Grits or polenta, by any name it’s good
Italian polenta and southern grits aren’t exactly the same thing.
The Italian dish is made from yellow corn while grits are made from white corn, but both kind of serve the same role in their respective cultures. In homes where meat was scarce and expensive, it could be a main component of a warm, filling and economical meal.
Growing up in Ohio and being a finicky eater, I wasn’t familiar with grits until my family’s first trip to Florida, and I wasn’t happy about that pale, lumpy pool coming dangerously close to the eggs and bacon on my plate at some southern diner we stopped at on the drive there.
And not being Italian, I had zero experience with polenta growing up, outside of my mother occasionally making fried mush for breakfast (I had something else).
Becoming more adventurous as I got older and marrying into an Italian family, I’ve become a fan of both.
We fix polenta at home occasionally, but my wife usually makes it when we do. This year for her birthday, she said she wanted sausage and polenta for dinner, which meant I had to expand my cooking repertoire.
Instead of making sausage links with polenta, I did a little exploring online and found a recipe at a website called The Yellow Table for a creamy parmesan polenta with sausage ragu.
I tweaked the recipe some. I used DiRusso turkey sausage instead of pork sausage to cut the fat, but I also doubled the amount of meat in the sauce to make it thicker and chunkier (and negating any calorie savings).
My first attempt at polenta went pretty well. Be careful that the polenta doesn’t stick to the bottom of the pan and burn.

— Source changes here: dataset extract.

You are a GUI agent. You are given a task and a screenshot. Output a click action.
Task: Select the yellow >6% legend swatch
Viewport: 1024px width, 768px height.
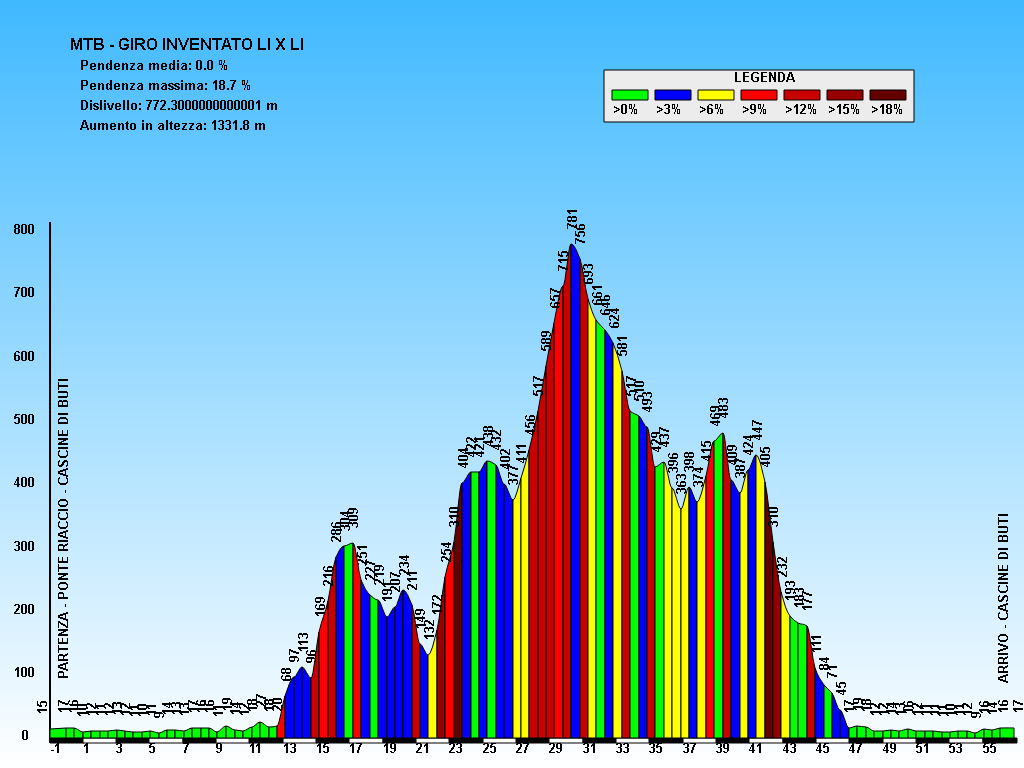(x=715, y=94)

And if it does, be careful not to stir up that blackened polenta and have the burned flavor permeate the dish.
I lost a little polenta to the bottom of the pan, but it didn’t affect the flavor of the dish.
And on a table with stuffed shells, meatballs, antipasto salad and fresh bread (the last three all from Jimmy’s in Liberty), the polenta was the hit of the meal.
A week later, we were talking about shrimp and grits, so I decided to go in search of a recipe and found a quick, simple one on the Food Network website.
As anyone who’s tried to replicate Rachael Ray’s TV recipes knows, 30-minute-meals seldom are when making them at home, but this recipe really does come together in 30 minutes, maybe a little less.
Now, I know one of the witnesses in “My Cousin Vinny” testified that no self-respecting southerner would use quick grits. But that’s what the recipe called for, and they tasted great. If you want to be a purist, it would be easy to use slow-cookin’ grits and adjust the time accordingly.
I followed the recipe as printed, except I used Meyer lemons instead of traditional lemons because they were in season and I already had some in the house. Everyone liked the recipe, but I think it would have been better with the tart, acidic bite of regular lemons instead of using the sweeter Meyer variety.